(Beginning of Dataset records)

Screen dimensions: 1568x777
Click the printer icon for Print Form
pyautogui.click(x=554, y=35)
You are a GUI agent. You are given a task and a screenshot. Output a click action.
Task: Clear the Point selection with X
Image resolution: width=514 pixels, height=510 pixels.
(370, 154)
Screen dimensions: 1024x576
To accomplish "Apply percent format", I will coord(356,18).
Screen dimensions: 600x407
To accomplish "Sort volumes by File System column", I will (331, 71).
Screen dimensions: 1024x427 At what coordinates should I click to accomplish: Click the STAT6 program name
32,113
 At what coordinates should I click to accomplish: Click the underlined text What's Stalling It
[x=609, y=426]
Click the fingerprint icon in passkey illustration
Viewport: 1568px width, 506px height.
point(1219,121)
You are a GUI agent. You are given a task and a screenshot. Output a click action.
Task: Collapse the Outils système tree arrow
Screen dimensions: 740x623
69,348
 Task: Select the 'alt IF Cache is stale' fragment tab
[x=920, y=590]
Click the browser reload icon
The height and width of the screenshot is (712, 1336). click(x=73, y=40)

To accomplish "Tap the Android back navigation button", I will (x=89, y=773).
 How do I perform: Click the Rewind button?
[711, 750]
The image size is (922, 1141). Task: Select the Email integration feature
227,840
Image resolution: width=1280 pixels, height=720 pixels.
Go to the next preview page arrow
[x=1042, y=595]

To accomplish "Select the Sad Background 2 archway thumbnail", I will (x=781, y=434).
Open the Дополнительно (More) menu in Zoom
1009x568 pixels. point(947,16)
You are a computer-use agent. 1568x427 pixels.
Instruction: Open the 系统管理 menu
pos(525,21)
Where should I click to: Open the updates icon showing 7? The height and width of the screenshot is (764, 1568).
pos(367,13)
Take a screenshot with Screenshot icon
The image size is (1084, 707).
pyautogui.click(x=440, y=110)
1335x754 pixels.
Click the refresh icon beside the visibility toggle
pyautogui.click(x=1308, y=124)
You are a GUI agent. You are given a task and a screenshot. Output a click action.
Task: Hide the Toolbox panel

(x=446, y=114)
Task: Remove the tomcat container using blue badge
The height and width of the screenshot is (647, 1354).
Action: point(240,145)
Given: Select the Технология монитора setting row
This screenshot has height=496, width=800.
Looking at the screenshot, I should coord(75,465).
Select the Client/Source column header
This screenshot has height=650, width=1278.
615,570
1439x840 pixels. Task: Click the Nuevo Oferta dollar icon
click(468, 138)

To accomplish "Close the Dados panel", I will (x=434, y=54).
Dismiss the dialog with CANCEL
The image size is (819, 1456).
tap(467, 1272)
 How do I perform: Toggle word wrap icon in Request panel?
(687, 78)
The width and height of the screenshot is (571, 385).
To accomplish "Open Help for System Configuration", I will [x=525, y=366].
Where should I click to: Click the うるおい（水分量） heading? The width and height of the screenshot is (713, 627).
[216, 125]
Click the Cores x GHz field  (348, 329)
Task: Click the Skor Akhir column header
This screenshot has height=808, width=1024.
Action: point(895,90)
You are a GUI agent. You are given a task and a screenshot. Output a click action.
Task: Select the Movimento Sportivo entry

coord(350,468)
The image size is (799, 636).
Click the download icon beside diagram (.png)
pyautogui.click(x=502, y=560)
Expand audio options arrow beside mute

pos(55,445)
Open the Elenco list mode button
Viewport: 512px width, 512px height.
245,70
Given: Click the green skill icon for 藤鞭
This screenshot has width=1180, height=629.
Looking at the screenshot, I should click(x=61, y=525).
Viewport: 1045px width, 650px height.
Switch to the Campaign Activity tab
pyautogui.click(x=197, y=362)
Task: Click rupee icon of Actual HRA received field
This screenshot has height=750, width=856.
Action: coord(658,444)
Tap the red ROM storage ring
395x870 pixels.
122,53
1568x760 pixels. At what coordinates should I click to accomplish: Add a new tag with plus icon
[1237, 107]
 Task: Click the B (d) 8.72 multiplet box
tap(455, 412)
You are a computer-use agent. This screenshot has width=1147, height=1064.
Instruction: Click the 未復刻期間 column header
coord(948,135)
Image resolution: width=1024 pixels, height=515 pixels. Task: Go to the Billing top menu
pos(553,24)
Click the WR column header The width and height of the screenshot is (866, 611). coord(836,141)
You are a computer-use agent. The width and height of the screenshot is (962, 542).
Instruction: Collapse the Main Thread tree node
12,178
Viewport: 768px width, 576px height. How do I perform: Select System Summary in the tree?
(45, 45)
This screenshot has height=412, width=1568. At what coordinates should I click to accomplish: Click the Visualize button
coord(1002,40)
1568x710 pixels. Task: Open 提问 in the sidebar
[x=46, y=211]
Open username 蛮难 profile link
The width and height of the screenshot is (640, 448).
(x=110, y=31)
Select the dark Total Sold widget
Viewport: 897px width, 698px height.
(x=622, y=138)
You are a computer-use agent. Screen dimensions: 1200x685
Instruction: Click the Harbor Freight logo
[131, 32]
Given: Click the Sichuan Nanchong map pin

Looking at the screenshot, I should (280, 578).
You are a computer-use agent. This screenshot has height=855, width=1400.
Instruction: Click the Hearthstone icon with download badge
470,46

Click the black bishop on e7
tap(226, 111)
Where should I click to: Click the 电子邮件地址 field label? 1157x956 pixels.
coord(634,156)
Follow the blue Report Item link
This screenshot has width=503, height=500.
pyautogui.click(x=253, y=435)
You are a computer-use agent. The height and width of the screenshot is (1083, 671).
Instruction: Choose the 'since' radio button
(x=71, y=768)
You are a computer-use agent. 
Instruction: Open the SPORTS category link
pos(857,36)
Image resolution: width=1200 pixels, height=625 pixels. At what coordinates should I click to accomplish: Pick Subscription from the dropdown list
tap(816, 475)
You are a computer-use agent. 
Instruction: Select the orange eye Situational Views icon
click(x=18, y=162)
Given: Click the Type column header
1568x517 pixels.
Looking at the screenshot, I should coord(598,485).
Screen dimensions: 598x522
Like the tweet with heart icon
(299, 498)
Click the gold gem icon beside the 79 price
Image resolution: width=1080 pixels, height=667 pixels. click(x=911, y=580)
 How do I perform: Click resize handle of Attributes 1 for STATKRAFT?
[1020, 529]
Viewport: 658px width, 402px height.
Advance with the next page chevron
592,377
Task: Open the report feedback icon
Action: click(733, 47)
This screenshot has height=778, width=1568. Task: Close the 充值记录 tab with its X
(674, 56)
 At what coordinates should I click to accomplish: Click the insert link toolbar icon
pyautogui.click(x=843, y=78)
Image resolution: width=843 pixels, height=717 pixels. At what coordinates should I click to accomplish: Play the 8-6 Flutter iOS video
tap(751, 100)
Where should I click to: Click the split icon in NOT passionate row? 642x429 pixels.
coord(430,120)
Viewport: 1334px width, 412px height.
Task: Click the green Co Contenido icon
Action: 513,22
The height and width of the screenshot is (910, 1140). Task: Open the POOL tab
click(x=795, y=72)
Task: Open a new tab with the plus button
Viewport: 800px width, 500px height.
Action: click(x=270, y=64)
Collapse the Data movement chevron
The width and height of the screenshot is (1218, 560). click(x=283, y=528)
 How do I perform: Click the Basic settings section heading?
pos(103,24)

(End of Dataset records)

Each entry is to be returned in full, character for character.

Screen dimensions: 1568x777
Click the printer icon for Print Form
pyautogui.click(x=554, y=35)
You are a GUI agent. You are given a task and a screenshot. Output a click action.
Task: Clear the Point selection with X
Image resolution: width=514 pixels, height=510 pixels.
(370, 154)
Screen dimensions: 1024x576
To accomplish "Apply percent format", I will coord(356,18).
Screen dimensions: 600x407
To accomplish "Sort volumes by File System column", I will (331, 71).
Screen dimensions: 1024x427 At what coordinates should I click to accomplish: Click the STAT6 program name
32,113
 At what coordinates should I click to accomplish: Click the underlined text What's Stalling It
[x=609, y=426]
Click the fingerprint icon in passkey illustration
Viewport: 1568px width, 506px height.
point(1219,121)
You are a GUI agent. You are given a task and a screenshot. Output a click action.
Task: Collapse the Outils système tree arrow
Screen dimensions: 740x623
69,348
 Task: Select the 'alt IF Cache is stale' fragment tab
[x=920, y=590]
Click the browser reload icon
The height and width of the screenshot is (712, 1336). click(x=73, y=40)

To accomplish "Tap the Android back navigation button", I will (x=89, y=773).
 How do I perform: Click the Rewind button?
[711, 750]
The image size is (922, 1141). Task: Select the Email integration feature
227,840
Image resolution: width=1280 pixels, height=720 pixels.
Go to the next preview page arrow
[x=1042, y=595]

To accomplish "Select the Sad Background 2 archway thumbnail", I will (x=781, y=434).
Open the Дополнительно (More) menu in Zoom
1009x568 pixels. point(947,16)
You are a computer-use agent. 1568x427 pixels.
Instruction: Open the 系统管理 menu
pos(525,21)
Where should I click to: Open the updates icon showing 7? The height and width of the screenshot is (764, 1568).
pos(367,13)
Take a screenshot with Screenshot icon
The image size is (1084, 707).
pyautogui.click(x=440, y=110)
1335x754 pixels.
Click the refresh icon beside the visibility toggle
pyautogui.click(x=1308, y=124)
You are a GUI agent. You are given a task and a screenshot. Output a click action.
Task: Hide the Toolbox panel

(x=446, y=114)
Task: Remove the tomcat container using blue badge
The height and width of the screenshot is (647, 1354).
Action: point(240,145)
Given: Select the Технология монитора setting row
This screenshot has height=496, width=800.
Looking at the screenshot, I should coord(75,465).
Select the Client/Source column header
This screenshot has height=650, width=1278.
615,570
1439x840 pixels. Task: Click the Nuevo Oferta dollar icon
click(468, 138)

To accomplish "Close the Dados panel", I will (x=434, y=54).
Dismiss the dialog with CANCEL
The image size is (819, 1456).
tap(467, 1272)
 How do I perform: Toggle word wrap icon in Request panel?
(687, 78)
The width and height of the screenshot is (571, 385).
To accomplish "Open Help for System Configuration", I will [x=525, y=366].
Where should I click to: Click the うるおい（水分量） heading? The width and height of the screenshot is (713, 627).
[216, 125]
Click the Cores x GHz field  (348, 329)
Task: Click the Skor Akhir column header
This screenshot has height=808, width=1024.
Action: point(895,90)
You are a GUI agent. You are given a task and a screenshot. Output a click action.
Task: Select the Movimento Sportivo entry

coord(350,468)
The image size is (799, 636).
Click the download icon beside diagram (.png)
pyautogui.click(x=502, y=560)
Expand audio options arrow beside mute

pos(55,445)
Open the Elenco list mode button
Viewport: 512px width, 512px height.
245,70
Given: Click the green skill icon for 藤鞭
This screenshot has width=1180, height=629.
Looking at the screenshot, I should click(x=61, y=525).
Viewport: 1045px width, 650px height.
Switch to the Campaign Activity tab
pyautogui.click(x=197, y=362)
Task: Click rupee icon of Actual HRA received field
This screenshot has height=750, width=856.
Action: coord(658,444)
Tap the red ROM storage ring
395x870 pixels.
122,53
1568x760 pixels. At what coordinates should I click to accomplish: Add a new tag with plus icon
[1237, 107]
 Task: Click the B (d) 8.72 multiplet box
tap(455, 412)
You are a computer-use agent. This screenshot has width=1147, height=1064.
Instruction: Click the 未復刻期間 column header
coord(948,135)
Image resolution: width=1024 pixels, height=515 pixels. Task: Go to the Billing top menu
pos(553,24)
Click the WR column header The width and height of the screenshot is (866, 611). coord(836,141)
You are a computer-use agent. The width and height of the screenshot is (962, 542).
Instruction: Collapse the Main Thread tree node
12,178
Viewport: 768px width, 576px height. How do I perform: Select System Summary in the tree?
(45, 45)
This screenshot has height=412, width=1568. At what coordinates should I click to accomplish: Click the Visualize button
coord(1002,40)
1568x710 pixels. Task: Open 提问 in the sidebar
[x=46, y=211]
Open username 蛮难 profile link
The width and height of the screenshot is (640, 448).
(x=110, y=31)
Select the dark Total Sold widget
Viewport: 897px width, 698px height.
(x=622, y=138)
You are a computer-use agent. Screen dimensions: 1200x685
Instruction: Click the Harbor Freight logo
[131, 32]
Given: Click the Sichuan Nanchong map pin

Looking at the screenshot, I should (280, 578).
You are a computer-use agent. This screenshot has height=855, width=1400.
Instruction: Click the Hearthstone icon with download badge
470,46

Click the black bishop on e7
tap(226, 111)
Where should I click to: Click the 电子邮件地址 field label? 1157x956 pixels.
coord(634,156)
Follow the blue Report Item link
This screenshot has width=503, height=500.
pyautogui.click(x=253, y=435)
You are a computer-use agent. The height and width of the screenshot is (1083, 671).
Instruction: Choose the 'since' radio button
(x=71, y=768)
You are a computer-use agent. 
Instruction: Open the SPORTS category link
pos(857,36)
Image resolution: width=1200 pixels, height=625 pixels. At what coordinates should I click to accomplish: Pick Subscription from the dropdown list
tap(816, 475)
You are a computer-use agent. 
Instruction: Select the orange eye Situational Views icon
click(x=18, y=162)
Given: Click the Type column header
1568x517 pixels.
Looking at the screenshot, I should coord(598,485).
Screen dimensions: 598x522
Like the tweet with heart icon
(299, 498)
Click the gold gem icon beside the 79 price
Image resolution: width=1080 pixels, height=667 pixels. click(x=911, y=580)
 How do I perform: Click resize handle of Attributes 1 for STATKRAFT?
[1020, 529]
Viewport: 658px width, 402px height.
Advance with the next page chevron
592,377
Task: Open the report feedback icon
Action: click(733, 47)
This screenshot has height=778, width=1568. Task: Close the 充值记录 tab with its X
(674, 56)
 At what coordinates should I click to accomplish: Click the insert link toolbar icon
pyautogui.click(x=843, y=78)
Image resolution: width=843 pixels, height=717 pixels. At what coordinates should I click to accomplish: Play the 8-6 Flutter iOS video
tap(751, 100)
Where should I click to: Click the split icon in NOT passionate row? 642x429 pixels.
coord(430,120)
Viewport: 1334px width, 412px height.
Task: Click the green Co Contenido icon
Action: 513,22
The height and width of the screenshot is (910, 1140). Task: Open the POOL tab
click(x=795, y=72)
Task: Open a new tab with the plus button
Viewport: 800px width, 500px height.
Action: click(x=270, y=64)
Collapse the Data movement chevron
The width and height of the screenshot is (1218, 560). click(x=283, y=528)
 How do I perform: Click the Basic settings section heading?
pos(103,24)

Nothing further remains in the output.